A greater focus on training young people

With the loan for youth employment, the plan is to boost links between employment centers and the productive sector so that the number of companies and job vacancies that show up in the national job bank increases. Another objective is to improve the youth-oriented services offered by these centers.

The specific goals are to improve services offering entrepreneurial education, job-search consulting, certification and workplace training for young people in Peru.

The loan also aims to improve operational processes at the centers and enhance the Labor Ministry’s ability to manage them in conjunction with regional governments.

The project will help young, urban Peruvians find the right job placement for them in the workforce.

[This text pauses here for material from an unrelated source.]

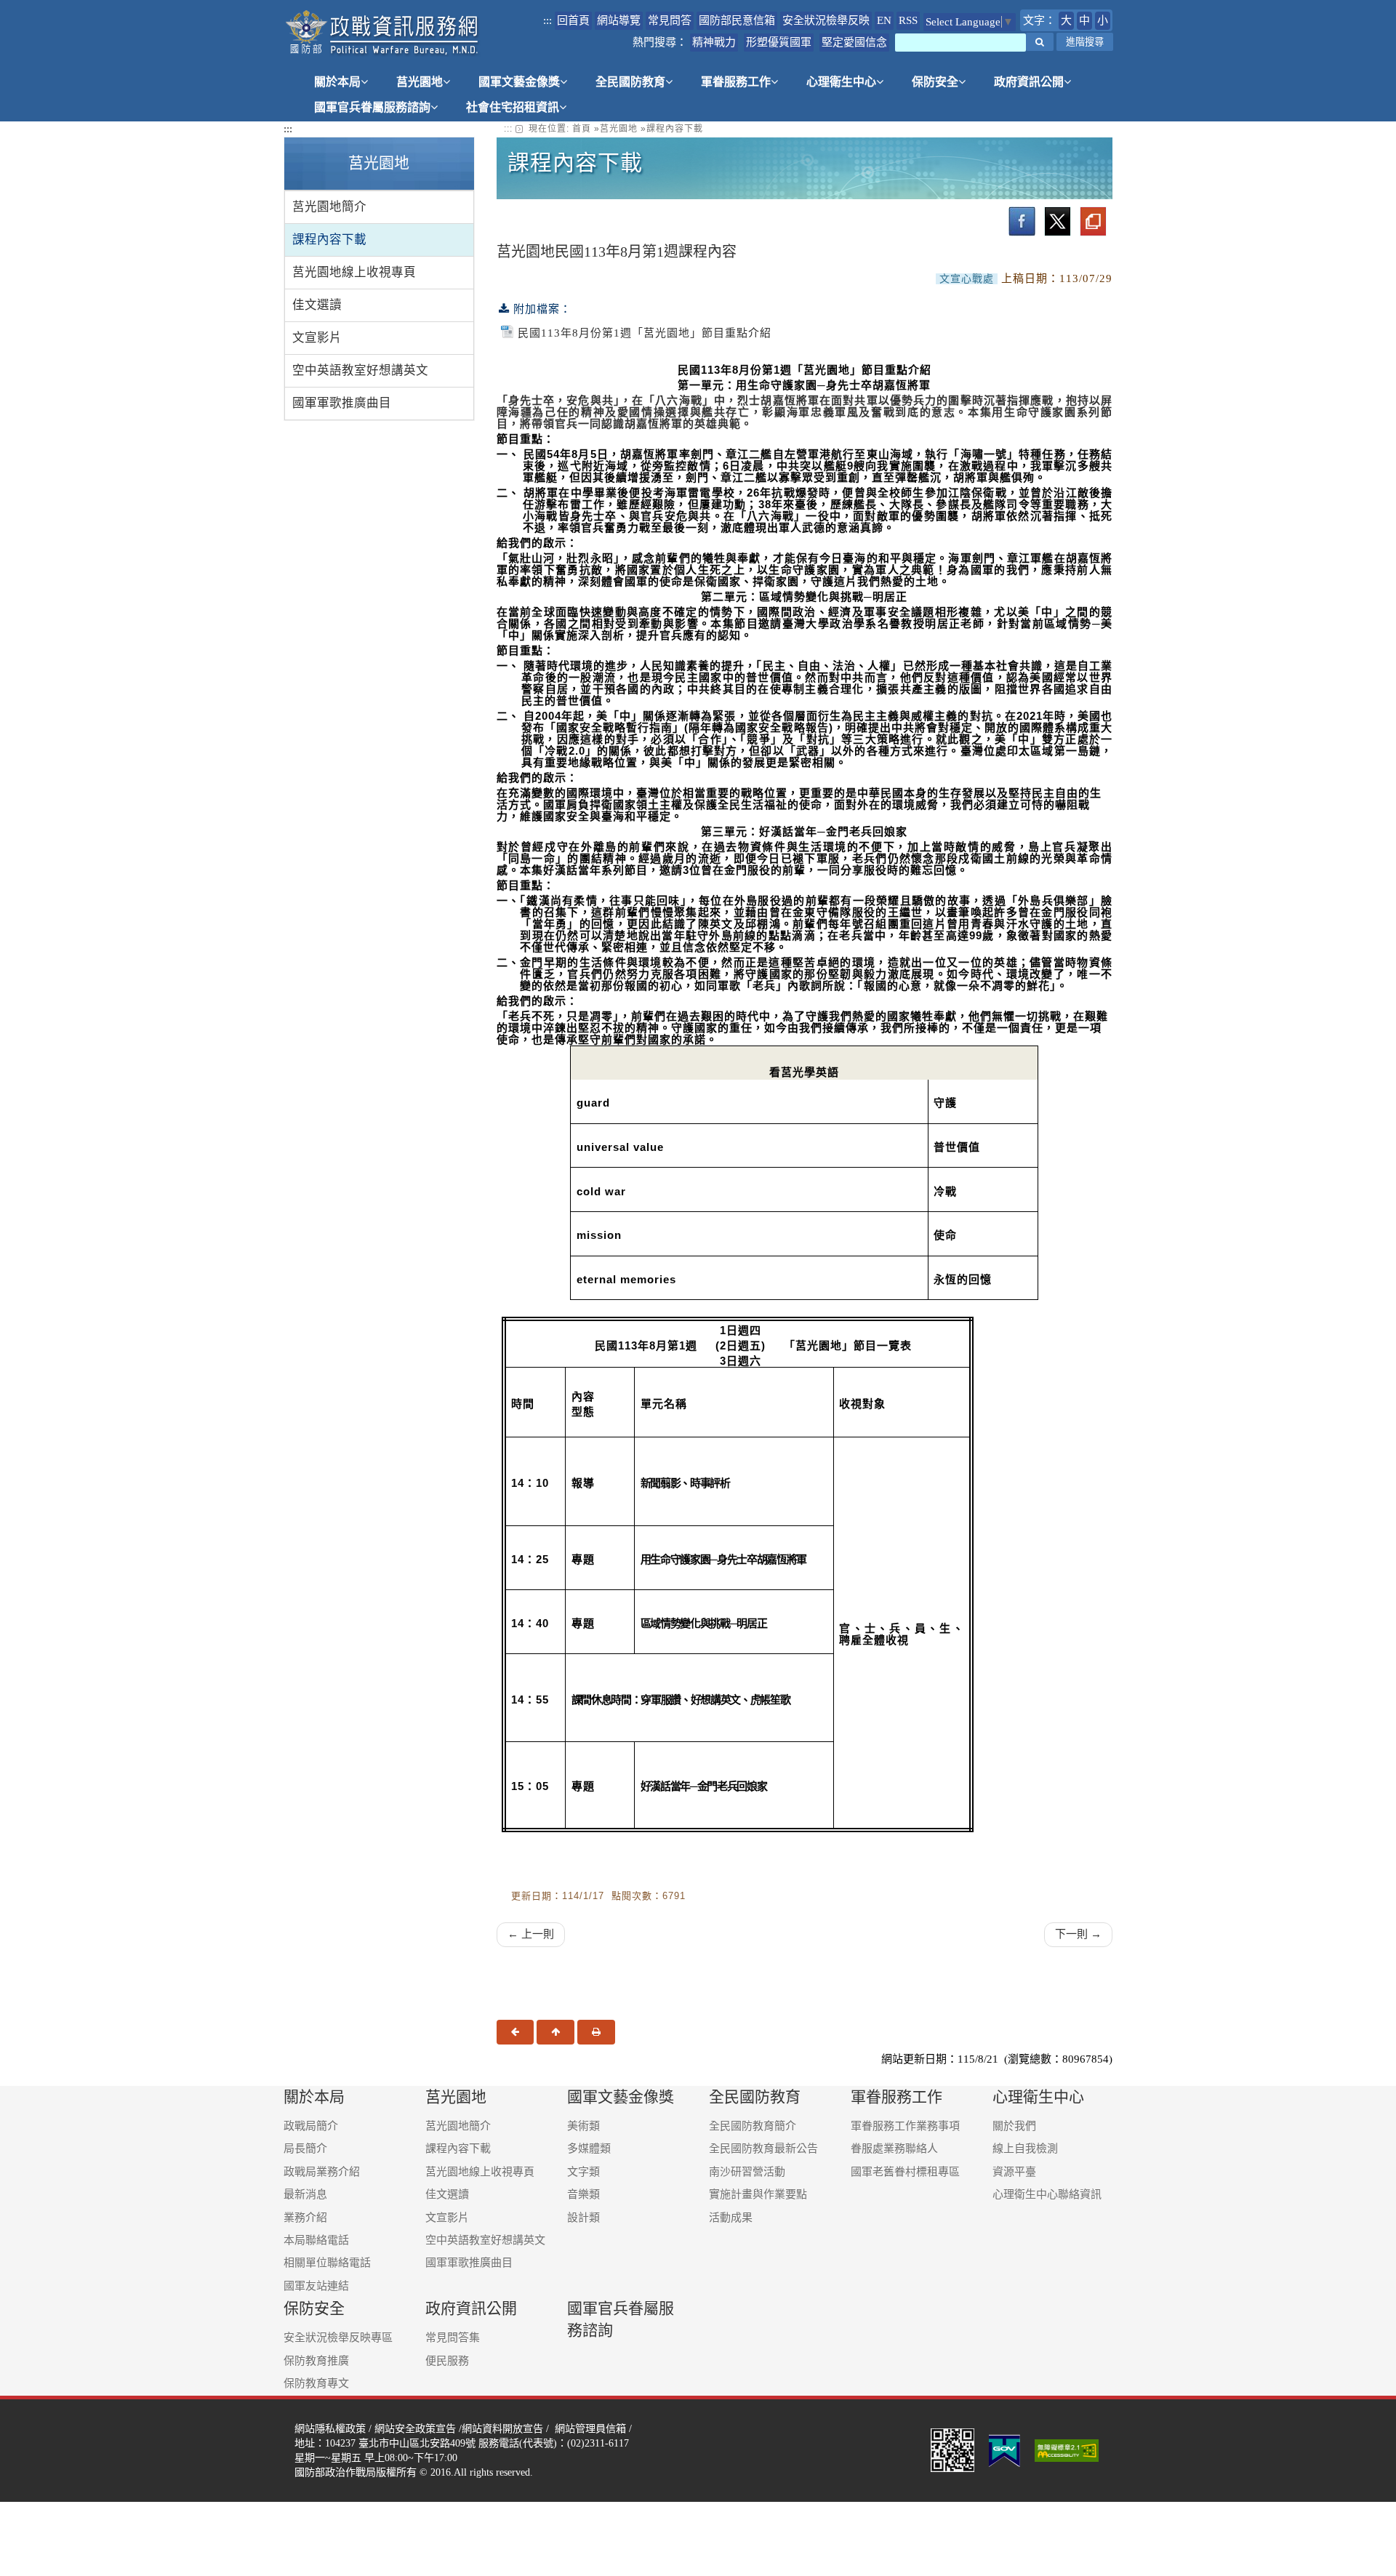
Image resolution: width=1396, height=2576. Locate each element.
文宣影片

Currently, around 80 percent of young Peruvians work in the underground economy because they lack technical skills or the social and emotional aptitude, or because they lack information on job vacancies.

Less red tape so as to encourage trade

The international trade “single window” (VUCE) instituted from 2010 to 2014 will be improved and upgraded so as to cover all formalities associated with foreign trade transactions and add new functionality.

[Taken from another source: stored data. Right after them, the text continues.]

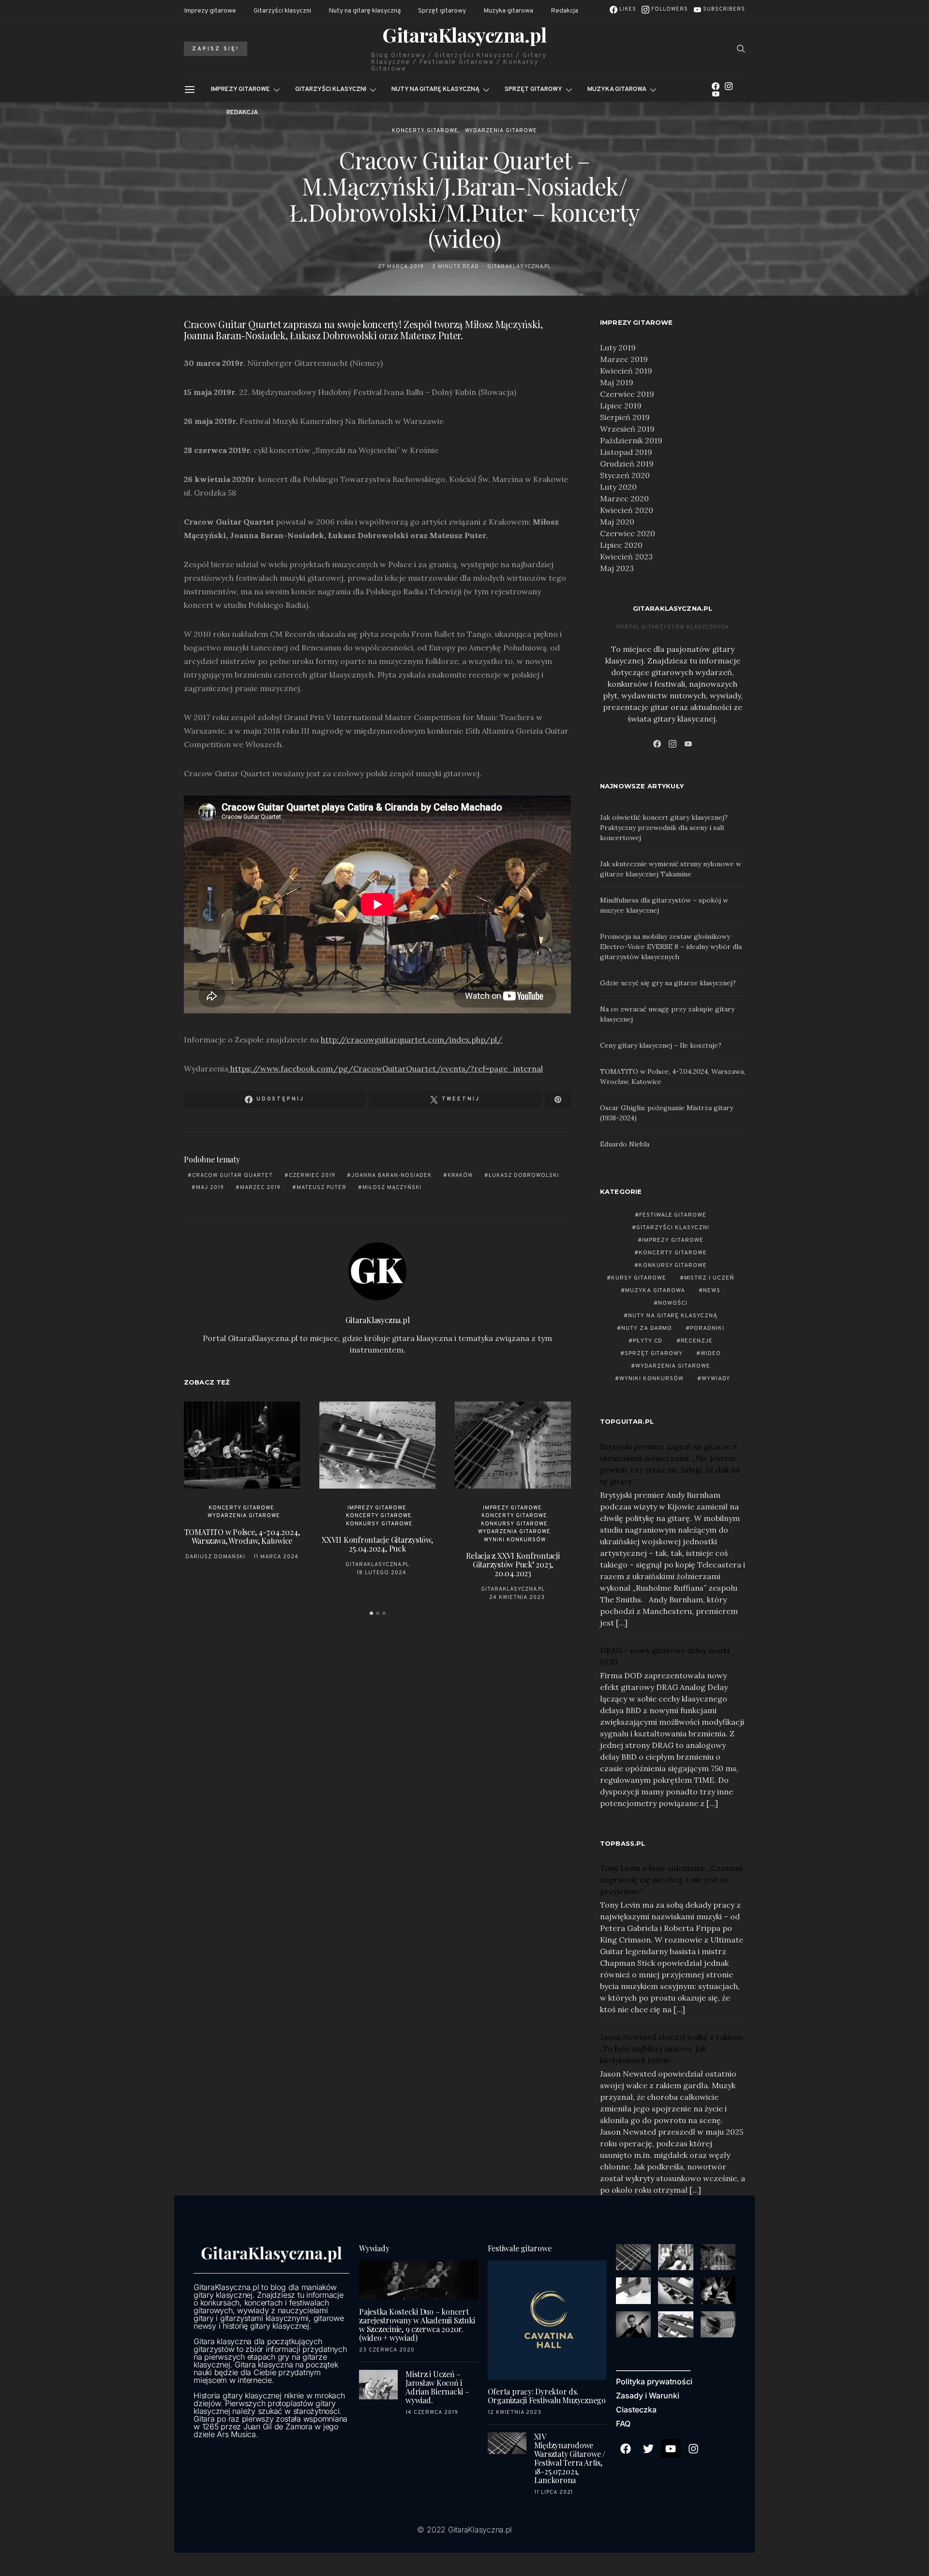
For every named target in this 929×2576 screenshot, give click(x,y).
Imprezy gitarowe (210, 11)
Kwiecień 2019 (626, 371)
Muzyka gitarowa (508, 11)
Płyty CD (648, 1341)
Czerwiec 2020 (627, 533)
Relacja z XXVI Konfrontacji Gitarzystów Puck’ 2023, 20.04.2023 (513, 1564)
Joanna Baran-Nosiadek (391, 1175)
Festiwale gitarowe (673, 1215)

Since the first phase of the VUCE was implemented in 2010, foreign trade procedures were sped up by 15 percent, allowing for savings of $9 million a year.

With the second phase, the goal is to reduce waiting time associated with paperwork by 25 percent and cuts costs by 5 percent.

The project will also finance the design and implementation of a port community system, thus linking private sector solutions to the VUCE platform, as wellas a platform allowing VUCEs to connect with single windows of other countries in the region, in particular fellow members of the Pacific Alliance (Colombia, Chile and Mexico).

A study by the OECD has found that the reduction of red tape and the automation provided by “single window” systems can save countries between 2.8 percent and 4.2 percent, depending on the country’s level of development.

The $30 million loan has a grace period of 9.5 years, and that of the $20 million loan, 10 years. Both have a repayment period of 10 years and an interest rate pegged to LIBOR.